## Activity
Set down, please, exactly the lines below that run from the line with "정기간행물 (2343, 50)" to the line with "Verstanden (631, 1815)", both lines included.

## Records provided

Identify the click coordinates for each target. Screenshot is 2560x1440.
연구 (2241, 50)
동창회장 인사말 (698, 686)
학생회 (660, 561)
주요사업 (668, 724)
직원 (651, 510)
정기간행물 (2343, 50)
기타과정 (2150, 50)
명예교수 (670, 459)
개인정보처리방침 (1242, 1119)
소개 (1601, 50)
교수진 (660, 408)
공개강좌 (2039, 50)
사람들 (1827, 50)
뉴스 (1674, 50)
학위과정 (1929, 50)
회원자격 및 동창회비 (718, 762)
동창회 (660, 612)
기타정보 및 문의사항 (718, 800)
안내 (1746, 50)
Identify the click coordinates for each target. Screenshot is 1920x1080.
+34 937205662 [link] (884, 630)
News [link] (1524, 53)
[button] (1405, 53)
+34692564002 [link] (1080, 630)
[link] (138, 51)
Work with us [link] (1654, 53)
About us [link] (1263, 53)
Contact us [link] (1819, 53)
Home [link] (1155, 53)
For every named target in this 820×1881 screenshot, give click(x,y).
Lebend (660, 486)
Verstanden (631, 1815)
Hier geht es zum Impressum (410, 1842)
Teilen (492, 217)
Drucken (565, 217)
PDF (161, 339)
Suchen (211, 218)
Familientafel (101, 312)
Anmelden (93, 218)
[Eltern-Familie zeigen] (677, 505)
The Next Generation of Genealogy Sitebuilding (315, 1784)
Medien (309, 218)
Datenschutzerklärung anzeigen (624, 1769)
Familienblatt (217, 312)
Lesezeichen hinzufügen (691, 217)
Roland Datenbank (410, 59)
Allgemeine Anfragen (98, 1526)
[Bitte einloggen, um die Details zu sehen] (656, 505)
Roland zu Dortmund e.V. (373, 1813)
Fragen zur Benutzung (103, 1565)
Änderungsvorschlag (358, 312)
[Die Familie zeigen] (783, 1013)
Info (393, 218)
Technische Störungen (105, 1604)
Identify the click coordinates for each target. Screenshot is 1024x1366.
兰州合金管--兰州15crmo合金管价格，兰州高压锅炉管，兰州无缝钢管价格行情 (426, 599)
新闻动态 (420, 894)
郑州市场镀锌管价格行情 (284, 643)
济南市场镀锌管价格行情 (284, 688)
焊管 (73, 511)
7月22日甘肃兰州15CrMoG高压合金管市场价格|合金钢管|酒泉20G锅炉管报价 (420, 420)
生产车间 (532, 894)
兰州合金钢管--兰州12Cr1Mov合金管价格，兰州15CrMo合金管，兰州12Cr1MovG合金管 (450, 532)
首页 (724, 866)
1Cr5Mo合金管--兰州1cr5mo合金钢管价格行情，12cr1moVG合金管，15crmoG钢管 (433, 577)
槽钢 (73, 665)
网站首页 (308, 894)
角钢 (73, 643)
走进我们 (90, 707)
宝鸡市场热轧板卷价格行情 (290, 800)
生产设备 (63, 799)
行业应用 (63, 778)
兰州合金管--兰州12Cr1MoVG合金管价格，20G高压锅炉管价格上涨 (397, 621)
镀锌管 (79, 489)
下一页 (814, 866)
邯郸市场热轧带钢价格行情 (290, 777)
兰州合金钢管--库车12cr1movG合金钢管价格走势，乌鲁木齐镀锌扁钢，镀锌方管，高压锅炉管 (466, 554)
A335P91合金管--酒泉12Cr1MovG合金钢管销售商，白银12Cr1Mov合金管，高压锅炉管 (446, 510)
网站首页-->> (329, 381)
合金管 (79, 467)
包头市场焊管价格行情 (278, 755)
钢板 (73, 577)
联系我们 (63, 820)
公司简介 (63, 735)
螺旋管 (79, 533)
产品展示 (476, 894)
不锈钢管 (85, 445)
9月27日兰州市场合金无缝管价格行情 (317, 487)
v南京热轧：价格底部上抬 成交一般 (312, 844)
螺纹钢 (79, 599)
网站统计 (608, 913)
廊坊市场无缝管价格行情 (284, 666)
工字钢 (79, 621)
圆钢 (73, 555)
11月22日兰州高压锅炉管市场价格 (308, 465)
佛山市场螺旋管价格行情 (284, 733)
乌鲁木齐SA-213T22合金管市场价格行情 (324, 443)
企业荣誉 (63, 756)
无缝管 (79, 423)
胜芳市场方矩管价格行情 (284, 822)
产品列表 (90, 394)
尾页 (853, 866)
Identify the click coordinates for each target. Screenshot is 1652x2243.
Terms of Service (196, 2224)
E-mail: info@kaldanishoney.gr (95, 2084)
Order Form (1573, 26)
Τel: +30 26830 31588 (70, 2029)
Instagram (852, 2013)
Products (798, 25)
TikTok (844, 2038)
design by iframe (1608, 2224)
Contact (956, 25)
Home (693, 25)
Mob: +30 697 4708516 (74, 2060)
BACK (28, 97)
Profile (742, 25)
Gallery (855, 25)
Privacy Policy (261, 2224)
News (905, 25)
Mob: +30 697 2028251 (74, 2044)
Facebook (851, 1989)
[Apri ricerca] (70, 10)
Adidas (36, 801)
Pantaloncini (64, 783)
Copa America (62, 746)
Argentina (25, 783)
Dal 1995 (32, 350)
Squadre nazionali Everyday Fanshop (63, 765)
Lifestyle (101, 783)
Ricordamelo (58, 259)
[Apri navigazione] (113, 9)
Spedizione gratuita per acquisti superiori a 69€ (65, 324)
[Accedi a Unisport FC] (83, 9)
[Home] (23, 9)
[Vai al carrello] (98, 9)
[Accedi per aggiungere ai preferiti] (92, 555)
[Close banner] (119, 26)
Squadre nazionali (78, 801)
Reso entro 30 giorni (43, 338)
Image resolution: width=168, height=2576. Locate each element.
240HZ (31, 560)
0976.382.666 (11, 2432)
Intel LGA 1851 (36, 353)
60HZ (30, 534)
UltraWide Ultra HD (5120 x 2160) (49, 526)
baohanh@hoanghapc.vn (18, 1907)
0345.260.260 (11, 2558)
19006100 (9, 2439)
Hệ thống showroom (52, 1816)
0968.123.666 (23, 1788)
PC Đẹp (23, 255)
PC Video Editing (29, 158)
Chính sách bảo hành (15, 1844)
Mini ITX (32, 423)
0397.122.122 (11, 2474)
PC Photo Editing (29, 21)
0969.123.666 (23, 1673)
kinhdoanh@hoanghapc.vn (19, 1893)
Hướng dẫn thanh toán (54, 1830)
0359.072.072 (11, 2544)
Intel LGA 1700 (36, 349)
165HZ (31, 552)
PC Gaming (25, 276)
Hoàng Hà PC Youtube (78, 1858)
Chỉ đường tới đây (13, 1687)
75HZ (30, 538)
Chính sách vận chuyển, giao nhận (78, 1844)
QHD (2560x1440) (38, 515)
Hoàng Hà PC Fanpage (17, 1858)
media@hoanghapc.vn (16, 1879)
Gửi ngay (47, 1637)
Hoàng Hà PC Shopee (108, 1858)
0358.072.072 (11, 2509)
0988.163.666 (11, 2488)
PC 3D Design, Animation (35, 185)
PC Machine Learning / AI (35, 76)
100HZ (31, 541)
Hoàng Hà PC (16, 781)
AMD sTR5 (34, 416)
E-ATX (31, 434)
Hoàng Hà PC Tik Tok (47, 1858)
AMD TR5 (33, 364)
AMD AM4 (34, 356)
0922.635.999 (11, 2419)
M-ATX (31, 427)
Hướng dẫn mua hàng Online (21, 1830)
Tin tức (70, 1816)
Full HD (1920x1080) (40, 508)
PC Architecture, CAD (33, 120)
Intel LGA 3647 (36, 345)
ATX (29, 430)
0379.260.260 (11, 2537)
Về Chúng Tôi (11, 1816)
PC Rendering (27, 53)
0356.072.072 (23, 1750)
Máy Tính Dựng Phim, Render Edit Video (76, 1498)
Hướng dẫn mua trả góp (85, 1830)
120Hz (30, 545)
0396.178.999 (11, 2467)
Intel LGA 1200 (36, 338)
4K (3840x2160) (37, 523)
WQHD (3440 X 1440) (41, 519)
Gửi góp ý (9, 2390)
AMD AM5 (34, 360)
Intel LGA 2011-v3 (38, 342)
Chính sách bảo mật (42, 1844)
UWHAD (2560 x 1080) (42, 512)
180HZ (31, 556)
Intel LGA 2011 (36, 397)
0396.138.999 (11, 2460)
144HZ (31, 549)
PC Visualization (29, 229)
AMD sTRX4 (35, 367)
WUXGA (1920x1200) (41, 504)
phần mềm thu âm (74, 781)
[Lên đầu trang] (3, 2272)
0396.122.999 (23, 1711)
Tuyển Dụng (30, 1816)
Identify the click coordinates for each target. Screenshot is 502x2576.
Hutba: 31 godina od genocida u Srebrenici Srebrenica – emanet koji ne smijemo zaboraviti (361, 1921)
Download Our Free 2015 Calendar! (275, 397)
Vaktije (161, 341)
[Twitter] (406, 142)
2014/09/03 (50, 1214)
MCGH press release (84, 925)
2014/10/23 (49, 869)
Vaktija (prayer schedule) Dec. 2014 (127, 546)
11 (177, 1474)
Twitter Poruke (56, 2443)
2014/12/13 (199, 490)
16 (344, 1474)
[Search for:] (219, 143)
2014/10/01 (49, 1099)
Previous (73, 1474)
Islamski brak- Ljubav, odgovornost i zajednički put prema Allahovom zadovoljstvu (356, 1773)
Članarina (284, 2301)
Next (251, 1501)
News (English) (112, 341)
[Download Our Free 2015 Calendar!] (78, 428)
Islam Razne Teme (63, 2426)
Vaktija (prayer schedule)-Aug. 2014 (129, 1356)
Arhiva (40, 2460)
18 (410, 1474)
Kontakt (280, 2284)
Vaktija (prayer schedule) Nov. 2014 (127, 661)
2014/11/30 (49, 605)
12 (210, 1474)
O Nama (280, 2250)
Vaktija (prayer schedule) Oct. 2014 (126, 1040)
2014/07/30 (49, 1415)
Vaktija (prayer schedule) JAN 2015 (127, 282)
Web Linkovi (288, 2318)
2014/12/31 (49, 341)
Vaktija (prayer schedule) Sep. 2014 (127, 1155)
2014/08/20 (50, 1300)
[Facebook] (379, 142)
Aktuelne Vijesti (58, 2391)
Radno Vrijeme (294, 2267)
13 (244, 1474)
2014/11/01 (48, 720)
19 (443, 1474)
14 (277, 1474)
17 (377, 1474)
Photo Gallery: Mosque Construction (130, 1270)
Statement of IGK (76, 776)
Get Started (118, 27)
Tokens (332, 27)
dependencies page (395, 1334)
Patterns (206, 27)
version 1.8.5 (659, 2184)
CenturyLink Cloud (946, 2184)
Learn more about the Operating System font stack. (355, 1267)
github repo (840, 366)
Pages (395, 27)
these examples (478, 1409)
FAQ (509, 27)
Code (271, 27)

## Solution for this exercise
정기간행물 (2343, 50)
기타과정 (2150, 50)
명예교수 (670, 459)
개인정보처리방침 (1242, 1119)
소개 (1601, 50)
교수진 (660, 408)
공개강좌 (2039, 50)
사람들 (1827, 50)
뉴스 (1674, 50)
학위과정 (1929, 50)
회원자격 및 동창회비 (718, 762)
동창회 (660, 612)
기타정보 및 문의사항 (718, 800)
안내 (1746, 50)
Identify the click coordinates for each target. Screenshot is 1920x1080.
+34 937205662 [link] (884, 630)
News [link] (1524, 53)
[button] (1405, 53)
+34692564002 [link] (1080, 630)
[link] (138, 51)
Work with us [link] (1654, 53)
About us [link] (1263, 53)
Contact us [link] (1819, 53)
Home [link] (1155, 53)
For every named target in this 820×1881 screenshot, give click(x,y).
Lebend (660, 486)
Verstanden (631, 1815)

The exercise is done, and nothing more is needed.